[WORK TO COMPLETE] Only the lines from the line holding "Viewport: 1469px width, 812px height." through the final line of the entries below are to be returned, exactly as they stand.

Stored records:
-------------------------

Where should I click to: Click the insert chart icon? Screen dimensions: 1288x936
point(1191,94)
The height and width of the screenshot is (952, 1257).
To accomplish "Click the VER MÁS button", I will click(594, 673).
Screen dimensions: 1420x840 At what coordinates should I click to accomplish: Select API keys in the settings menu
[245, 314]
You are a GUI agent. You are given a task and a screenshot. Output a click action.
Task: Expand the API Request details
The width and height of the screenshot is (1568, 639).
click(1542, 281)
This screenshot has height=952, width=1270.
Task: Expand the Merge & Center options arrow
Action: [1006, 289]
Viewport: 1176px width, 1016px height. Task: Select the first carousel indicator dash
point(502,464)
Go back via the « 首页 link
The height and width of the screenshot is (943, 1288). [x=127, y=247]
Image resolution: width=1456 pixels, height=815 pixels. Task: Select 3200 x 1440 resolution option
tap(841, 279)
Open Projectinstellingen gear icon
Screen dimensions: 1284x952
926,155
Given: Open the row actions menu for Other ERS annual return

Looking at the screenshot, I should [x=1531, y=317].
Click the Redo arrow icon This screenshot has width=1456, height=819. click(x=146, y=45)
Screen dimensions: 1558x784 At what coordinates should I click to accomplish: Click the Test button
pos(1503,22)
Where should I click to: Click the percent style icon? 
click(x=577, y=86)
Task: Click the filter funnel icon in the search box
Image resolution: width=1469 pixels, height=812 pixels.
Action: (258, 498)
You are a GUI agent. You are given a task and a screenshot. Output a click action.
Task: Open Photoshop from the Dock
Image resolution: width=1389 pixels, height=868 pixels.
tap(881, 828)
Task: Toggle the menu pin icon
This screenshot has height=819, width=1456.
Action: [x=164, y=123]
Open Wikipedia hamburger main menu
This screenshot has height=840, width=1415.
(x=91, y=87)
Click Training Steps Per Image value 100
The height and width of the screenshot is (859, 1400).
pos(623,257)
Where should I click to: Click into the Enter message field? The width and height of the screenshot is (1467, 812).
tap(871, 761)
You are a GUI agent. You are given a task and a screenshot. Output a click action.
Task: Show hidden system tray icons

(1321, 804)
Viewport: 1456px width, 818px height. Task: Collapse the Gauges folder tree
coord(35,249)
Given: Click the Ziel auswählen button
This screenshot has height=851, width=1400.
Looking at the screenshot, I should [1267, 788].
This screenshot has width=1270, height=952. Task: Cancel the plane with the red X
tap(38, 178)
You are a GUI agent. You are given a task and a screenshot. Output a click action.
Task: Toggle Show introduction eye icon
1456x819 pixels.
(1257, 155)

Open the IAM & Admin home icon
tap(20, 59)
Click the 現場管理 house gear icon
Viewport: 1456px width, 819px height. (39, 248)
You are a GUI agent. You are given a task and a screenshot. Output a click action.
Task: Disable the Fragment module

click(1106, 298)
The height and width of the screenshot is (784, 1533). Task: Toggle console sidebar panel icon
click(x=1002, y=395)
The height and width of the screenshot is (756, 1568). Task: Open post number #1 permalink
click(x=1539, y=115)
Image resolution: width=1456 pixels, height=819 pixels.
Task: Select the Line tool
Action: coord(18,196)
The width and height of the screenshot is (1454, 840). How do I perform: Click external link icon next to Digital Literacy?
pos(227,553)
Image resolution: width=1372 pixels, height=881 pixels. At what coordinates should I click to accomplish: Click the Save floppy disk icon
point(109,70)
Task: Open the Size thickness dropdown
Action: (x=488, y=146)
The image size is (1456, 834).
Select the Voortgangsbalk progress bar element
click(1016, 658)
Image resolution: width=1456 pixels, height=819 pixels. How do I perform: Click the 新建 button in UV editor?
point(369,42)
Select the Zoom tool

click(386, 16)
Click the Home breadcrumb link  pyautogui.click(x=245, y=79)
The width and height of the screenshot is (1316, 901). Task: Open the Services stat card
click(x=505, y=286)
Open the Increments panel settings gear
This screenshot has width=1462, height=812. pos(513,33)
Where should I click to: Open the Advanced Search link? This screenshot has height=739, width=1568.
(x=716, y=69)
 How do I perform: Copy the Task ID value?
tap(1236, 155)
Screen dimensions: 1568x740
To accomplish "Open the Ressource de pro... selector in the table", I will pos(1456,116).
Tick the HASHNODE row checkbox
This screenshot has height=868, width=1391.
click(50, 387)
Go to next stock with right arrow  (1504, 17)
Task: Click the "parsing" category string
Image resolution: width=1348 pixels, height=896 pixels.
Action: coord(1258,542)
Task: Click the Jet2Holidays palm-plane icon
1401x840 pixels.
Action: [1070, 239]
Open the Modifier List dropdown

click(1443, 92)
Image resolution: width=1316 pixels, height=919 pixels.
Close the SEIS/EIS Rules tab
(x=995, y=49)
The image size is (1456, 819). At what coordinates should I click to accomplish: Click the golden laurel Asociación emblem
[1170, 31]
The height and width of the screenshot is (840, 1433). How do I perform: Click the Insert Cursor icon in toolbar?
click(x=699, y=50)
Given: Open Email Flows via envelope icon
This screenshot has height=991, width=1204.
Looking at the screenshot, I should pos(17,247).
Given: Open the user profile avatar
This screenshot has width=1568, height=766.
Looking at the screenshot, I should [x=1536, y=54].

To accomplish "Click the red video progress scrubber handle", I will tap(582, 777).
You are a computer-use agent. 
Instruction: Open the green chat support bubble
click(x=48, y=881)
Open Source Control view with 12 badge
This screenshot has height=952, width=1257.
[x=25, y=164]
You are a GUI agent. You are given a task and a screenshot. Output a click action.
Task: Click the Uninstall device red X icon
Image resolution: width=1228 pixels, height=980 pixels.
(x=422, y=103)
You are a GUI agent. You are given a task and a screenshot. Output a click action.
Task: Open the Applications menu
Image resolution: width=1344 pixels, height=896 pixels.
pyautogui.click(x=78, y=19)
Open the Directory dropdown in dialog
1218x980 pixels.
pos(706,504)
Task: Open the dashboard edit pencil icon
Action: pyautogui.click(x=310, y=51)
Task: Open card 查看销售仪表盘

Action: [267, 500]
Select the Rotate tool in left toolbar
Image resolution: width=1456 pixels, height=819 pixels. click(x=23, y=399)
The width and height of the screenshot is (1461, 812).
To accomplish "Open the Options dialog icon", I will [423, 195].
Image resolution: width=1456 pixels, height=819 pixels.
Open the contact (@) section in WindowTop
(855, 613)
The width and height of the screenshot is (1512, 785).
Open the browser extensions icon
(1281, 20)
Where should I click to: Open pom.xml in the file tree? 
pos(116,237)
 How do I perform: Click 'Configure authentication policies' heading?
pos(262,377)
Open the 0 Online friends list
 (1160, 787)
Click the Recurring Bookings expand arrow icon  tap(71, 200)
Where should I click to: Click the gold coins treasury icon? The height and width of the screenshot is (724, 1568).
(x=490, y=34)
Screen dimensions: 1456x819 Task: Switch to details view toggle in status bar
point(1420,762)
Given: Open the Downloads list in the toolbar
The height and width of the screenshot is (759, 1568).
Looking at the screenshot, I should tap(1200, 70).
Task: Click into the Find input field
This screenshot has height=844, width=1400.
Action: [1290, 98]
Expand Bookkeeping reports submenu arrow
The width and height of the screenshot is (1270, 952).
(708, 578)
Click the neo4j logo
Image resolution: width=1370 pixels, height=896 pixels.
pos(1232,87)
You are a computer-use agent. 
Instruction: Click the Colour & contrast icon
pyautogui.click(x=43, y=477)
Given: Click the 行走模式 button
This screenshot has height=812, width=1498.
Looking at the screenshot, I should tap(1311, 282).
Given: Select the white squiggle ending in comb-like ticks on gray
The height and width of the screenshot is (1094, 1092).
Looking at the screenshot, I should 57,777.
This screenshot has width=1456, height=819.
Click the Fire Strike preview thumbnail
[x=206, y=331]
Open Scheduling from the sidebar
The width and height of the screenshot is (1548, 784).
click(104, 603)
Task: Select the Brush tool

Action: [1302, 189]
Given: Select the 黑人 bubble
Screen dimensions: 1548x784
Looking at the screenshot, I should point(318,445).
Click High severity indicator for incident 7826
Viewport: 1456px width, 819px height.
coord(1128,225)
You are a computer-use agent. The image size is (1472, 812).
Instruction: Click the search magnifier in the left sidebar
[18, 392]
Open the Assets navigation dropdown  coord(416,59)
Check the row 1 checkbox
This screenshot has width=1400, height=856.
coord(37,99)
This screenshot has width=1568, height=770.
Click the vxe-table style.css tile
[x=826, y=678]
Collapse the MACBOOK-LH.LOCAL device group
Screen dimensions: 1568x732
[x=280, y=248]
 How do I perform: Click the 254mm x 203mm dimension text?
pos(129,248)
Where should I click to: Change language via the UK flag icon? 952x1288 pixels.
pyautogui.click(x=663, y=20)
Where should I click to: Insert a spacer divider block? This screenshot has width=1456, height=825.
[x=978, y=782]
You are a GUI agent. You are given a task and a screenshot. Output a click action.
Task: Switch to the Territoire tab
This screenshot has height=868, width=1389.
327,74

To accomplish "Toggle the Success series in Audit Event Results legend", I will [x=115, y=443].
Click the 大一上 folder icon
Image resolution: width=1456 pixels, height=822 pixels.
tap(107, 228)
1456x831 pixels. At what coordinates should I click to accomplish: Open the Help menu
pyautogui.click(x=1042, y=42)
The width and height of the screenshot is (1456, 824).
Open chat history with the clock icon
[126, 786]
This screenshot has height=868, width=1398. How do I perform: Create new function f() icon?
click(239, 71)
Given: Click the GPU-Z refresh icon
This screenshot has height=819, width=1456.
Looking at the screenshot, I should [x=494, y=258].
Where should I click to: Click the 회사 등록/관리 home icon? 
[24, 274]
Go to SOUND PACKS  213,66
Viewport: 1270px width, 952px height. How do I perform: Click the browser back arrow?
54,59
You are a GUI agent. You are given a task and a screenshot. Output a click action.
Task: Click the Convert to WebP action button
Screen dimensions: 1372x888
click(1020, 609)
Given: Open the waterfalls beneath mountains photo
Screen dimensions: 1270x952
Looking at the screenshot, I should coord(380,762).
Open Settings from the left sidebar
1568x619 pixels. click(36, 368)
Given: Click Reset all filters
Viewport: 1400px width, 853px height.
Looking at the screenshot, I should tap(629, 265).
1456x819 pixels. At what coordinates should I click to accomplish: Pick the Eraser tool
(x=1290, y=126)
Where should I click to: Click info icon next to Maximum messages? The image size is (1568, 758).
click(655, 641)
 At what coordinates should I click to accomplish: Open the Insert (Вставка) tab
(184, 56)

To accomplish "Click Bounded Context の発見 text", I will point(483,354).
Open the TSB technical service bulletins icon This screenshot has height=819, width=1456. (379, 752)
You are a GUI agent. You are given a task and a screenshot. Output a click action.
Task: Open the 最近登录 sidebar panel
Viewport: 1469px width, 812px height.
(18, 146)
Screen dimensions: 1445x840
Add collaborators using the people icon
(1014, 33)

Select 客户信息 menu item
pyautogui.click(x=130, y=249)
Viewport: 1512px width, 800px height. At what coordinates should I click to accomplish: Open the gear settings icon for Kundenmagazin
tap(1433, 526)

-------------------------

[ANSWER]
Viewport: 1469px width, 812px height.
(18, 146)
Screen dimensions: 1445x840
Add collaborators using the people icon
(1014, 33)

Select 客户信息 menu item
pyautogui.click(x=130, y=249)
Viewport: 1512px width, 800px height. At what coordinates should I click to accomplish: Open the gear settings icon for Kundenmagazin
tap(1433, 526)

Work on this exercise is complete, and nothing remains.